Launched in early preview last May, Gemma 3n is now officially available. It targets mobile-first, on-device AI applications, using new techniques designed to increase efficiency and improve performance, such as per-layer embeddings and transformer nesting.
Gemma 3n uses Per-Layer Embeddings (PLE) to reduce the RAM required to run a model while maintaining the same number of total parameters. The technique consists of loading only the core transformer weights into accelerated memory, typically VRAM, while the rest of the parameters are kept on the CPU. Specifically, the 5-billion-parameter variant of the model only requires 2 billion parameters to be loaded into the accelerator; for the 8-billion variant, it’s 4 billion.
Another novel technique is MatFormer, short for Matryoshka Transformer), which allows transformers to be nested so that a larger model, e.g. with 4B parameters, contains a smaller version of itself, e.g. with only 2B parameters. This approach enables what Google calls elastic inference and allows developers to choose either the full model or its faster but fully-functional sub-model.
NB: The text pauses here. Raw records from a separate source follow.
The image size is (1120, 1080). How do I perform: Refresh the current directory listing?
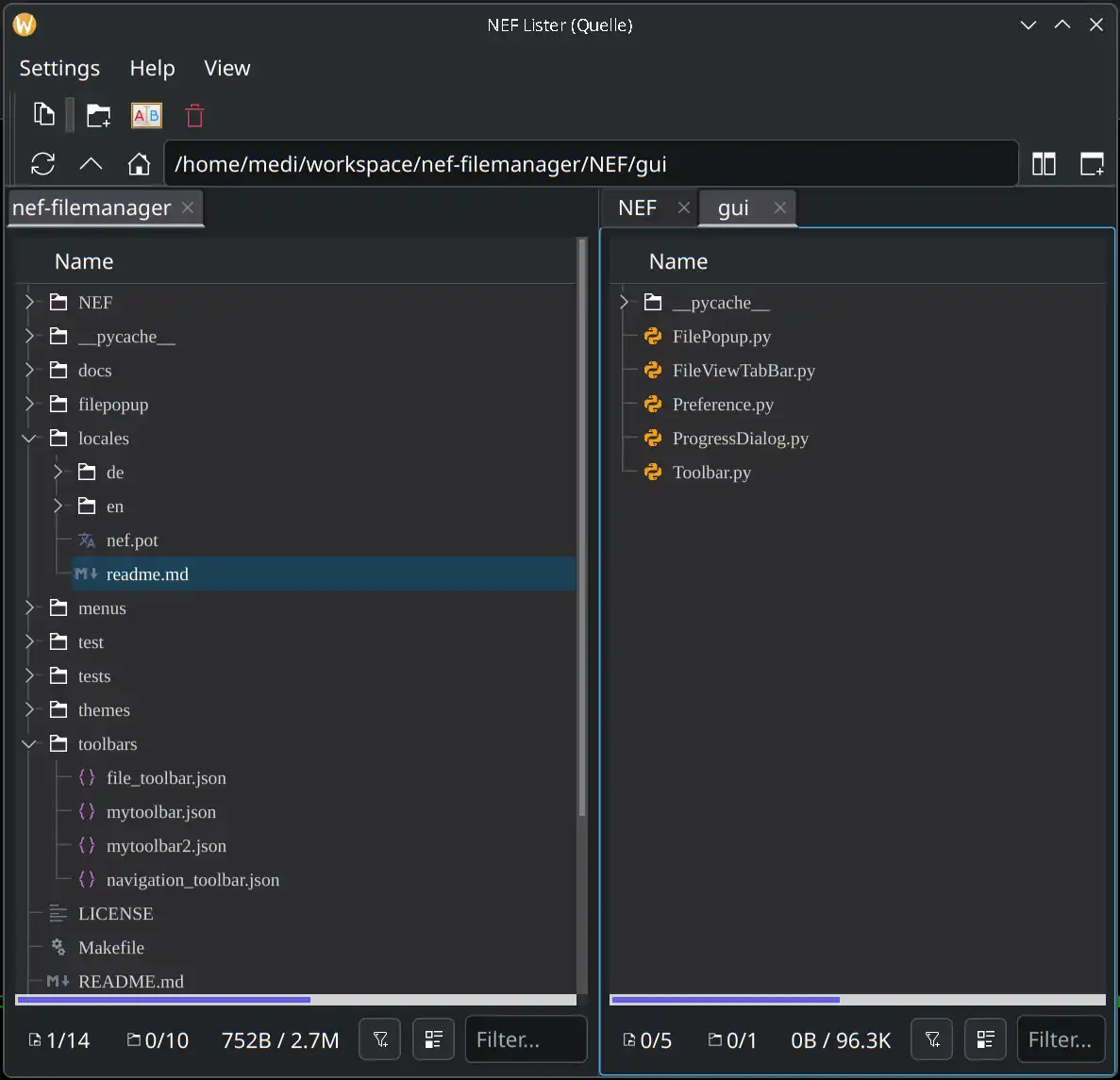[x=42, y=164]
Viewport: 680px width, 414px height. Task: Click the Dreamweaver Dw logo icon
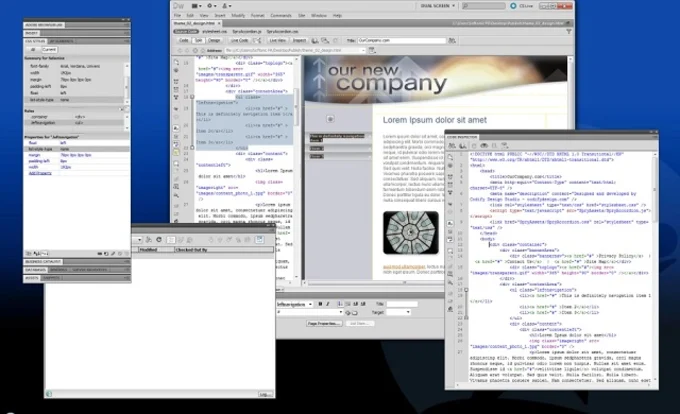point(180,5)
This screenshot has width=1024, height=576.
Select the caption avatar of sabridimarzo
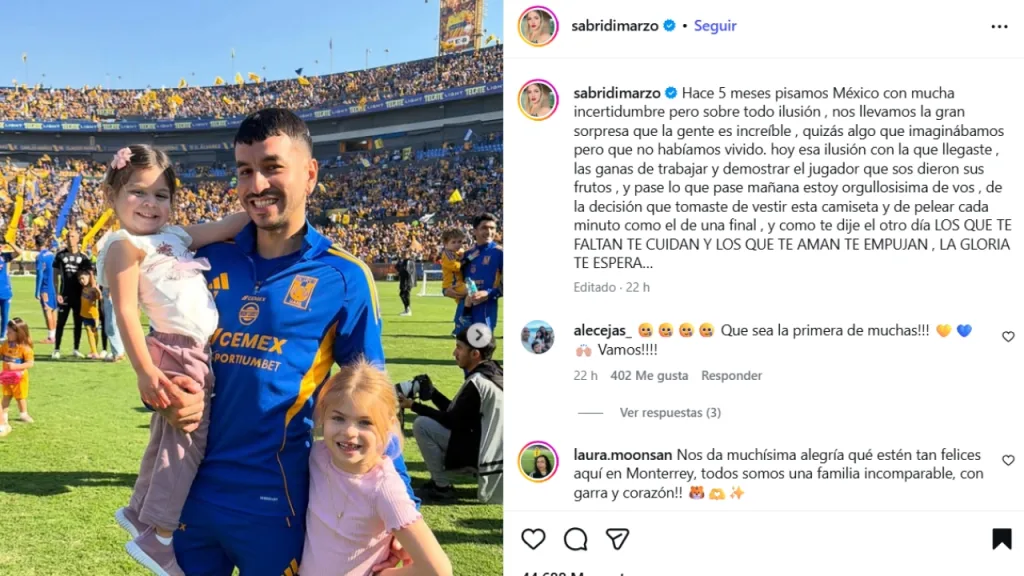pos(538,100)
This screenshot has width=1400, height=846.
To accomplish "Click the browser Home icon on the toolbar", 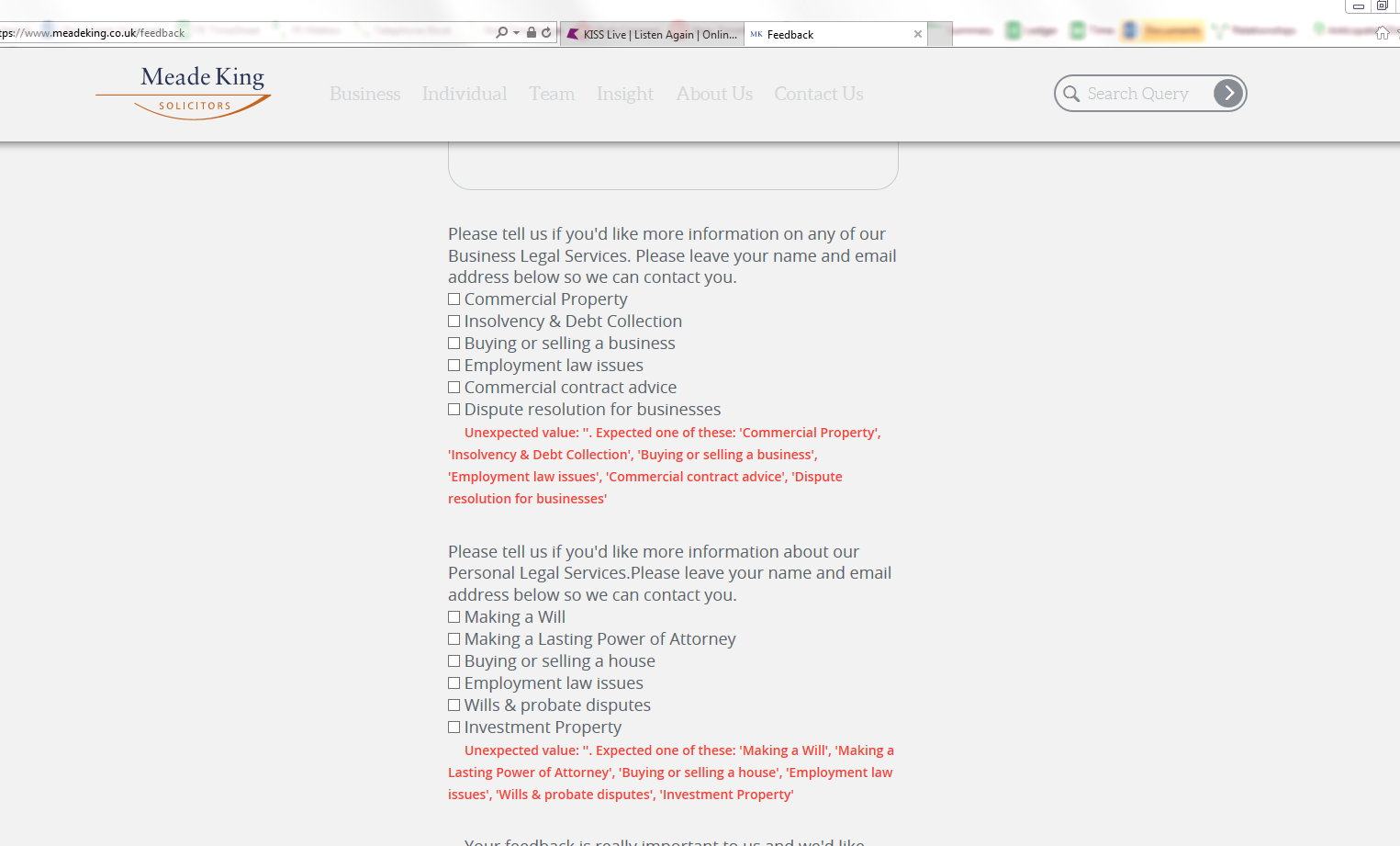I will coord(1383,32).
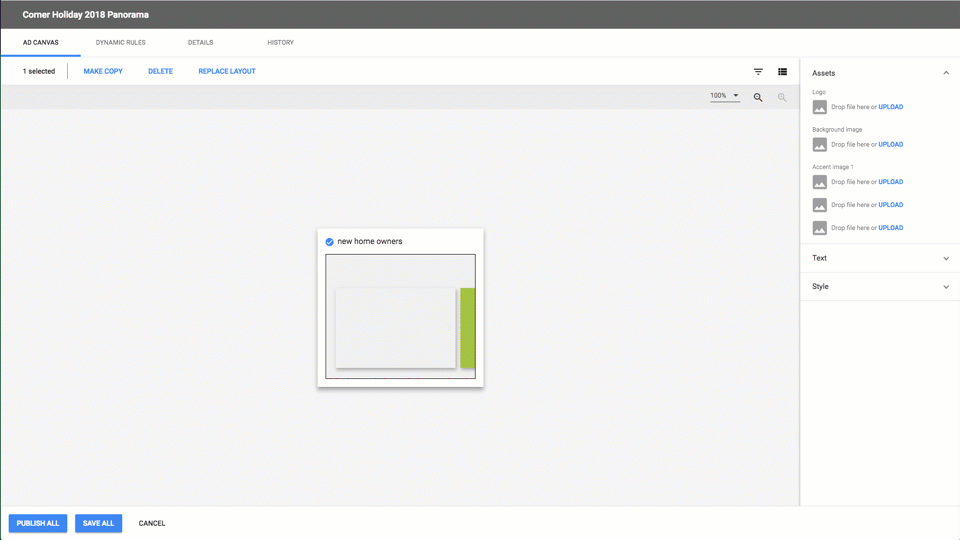960x540 pixels.
Task: Switch to the History tab
Action: pyautogui.click(x=280, y=43)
MatFormer also support a Mix-n-Match method to let developers create intermediate-sizes versions:
This technique allows you to precisely slice the E4B model’s parameters, primarily by adjusting the feed forward network hidden dimension per layer (from 8192 to 16384) and selectively skipping some layers.
In the future, Gemma 3n will fully support elastic inference, enabling dynamic switching between the full model and the sub-model on the fly, depending on the current task and device load.
Another new feature in Gemma 3n aimed at accelerating inference is KV cache sharing, which is designed to accelerate time-to-first-token, a key metric for streaming response applications. Using this technique, which according to Google is particularly efficient with long contexts:
The keys and values of the middle layer from local and global attention are directly shared with all the top layers, delivering a notable 2x improvement on prefill performance compared to Gemma 3 4B.
Gemma 3n also brings native multimodal capabilities, thanks to its audio and video encoders. On the audio front, it enables on-device automatic speech recognition and speech translation.
The encoder generates a token for every 160ms of audio (about 6 tokens per second), which are then integrated as input to the language model, providing a granular representation of the sound context.
Google says they have observed strong results translating between English and Spanish, French, Italian, and Portuguese. While Gemma 3n audio encoder can process arbitrarily long audios thanks to its streaming architecture, it will initially be limited to clips of up to 30 seconds at launch.
As a final note about Gemma 3n, it is worth highlighting that it supports resolutions of 256×256, 512×512, and 768×768 pixels and can process up to 60 frames per second on a Google Pixel device. In comparison with Gemma 3, it delivers a 13x speedup with quantization (6.5x without) and has a memory footprint that is four times smaller.